La seguía, pensando qué pasaría. Pensando qué harían. Excitado.
Ella bajó muy
lentamente sus caderas, casi tocando el piso. Y subió tocándose la
pelvis. Luego, comenzó a acariciar los botones de la chaqueta. Uno
por uno. Desabrochó el inferior. El del medio. El superior. Él pudo
ver parte de sus pechos que sobresalían entre la tela brillosa.
También pudo ver parte de su pubis. Todavía en el descanso de la
escalera, él ya estaba agotado. Quería tomarla. Pero ella dijo no.
No aún. Sólo despacio. Ella dijo que le quitara la ropa lentamente.
Como si cada prenda que sacara fuera una caricia sobre la piel.
Áspera caricia sobre sus pezones. Como una cascada sobre sus anchas
piernas. Y así fue. Un río comenzó a recorrerle entre las piernas.
Él obedeció. La abrazó por detrás, y fue sacando el abrigo con
mágica destreza. Ella sintió entonces cómo se le erizaba la piel.
Cómo él tenía su miembro sobre sus nalgas. Conteniendo. En espera.
Moviéndose sobre sí mismo. En un intento de entrarla. Impedido por
la ropa que todavía no había sacado. Pero no podía apurarse. Ahora
el juego le gustaba. La sentó sobre el borde de la cama y fue
retirando de a una las medias, que se arrollaron al bajar hasta los
pies. Ella, le desabrochó la camisa. Le aflojó el cinturón para
que se aliviara. Bajó el cierre lentamente, mientras se besaban.
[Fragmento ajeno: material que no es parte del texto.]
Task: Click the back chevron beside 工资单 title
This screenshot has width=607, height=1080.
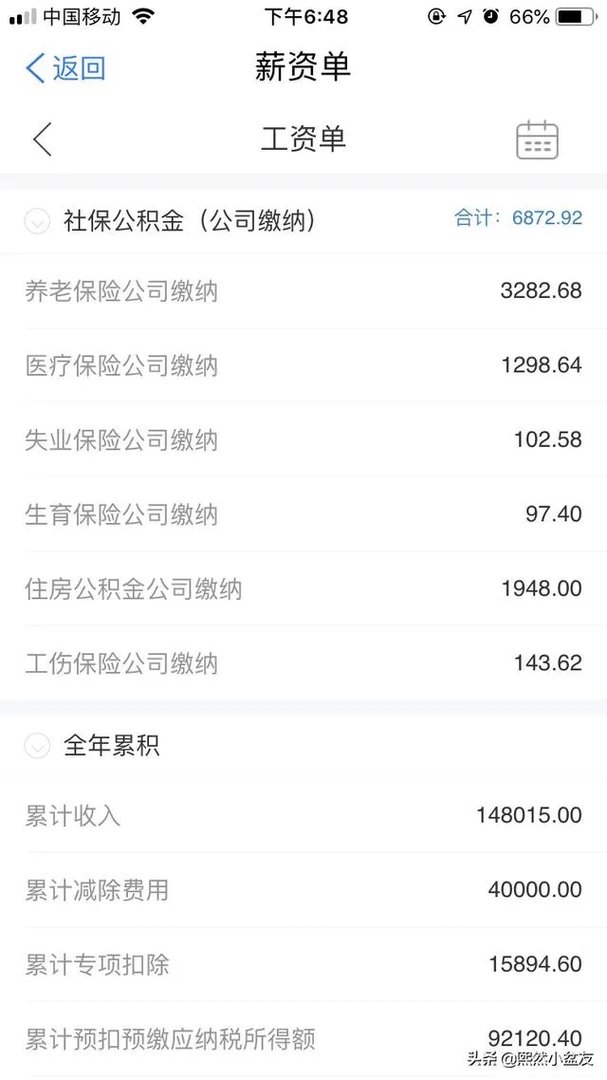Action: click(x=40, y=139)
Desnuda ya, pasó sus uñas por la espalda de él, y giró hacia
delante. Pasó las uñas casi sin tocarlo en sus testículos ya
perdidos. Después su falo. Lo tomó. Y siguió así dando breves
toques con sus dedos largos. Él gemía. Pedía. Suplicaba. Trataba
de responderle. Tocándola sin penetrarla. Ella comenzó a sentir
grandes estertores en su pelvis.
Él volvió a
insistir. Ella lo dejó. Él la embisitió. Dulce. Fuerte. Ambos
juntaron sus ganas. En figuras diferentes se tomaron varias veces. Y
varias veces explotaron hasta las lunas del amanecer.
Cuando sonó el
despertador, la cama estaba ocupada por el olor de aquel hombre que
no conocería.
Un hueco más la
acompañó a desayunar. Untó las tostadas con la mermelada de la
desazón, y se puso la chaqueta negra rumbo al trabajo.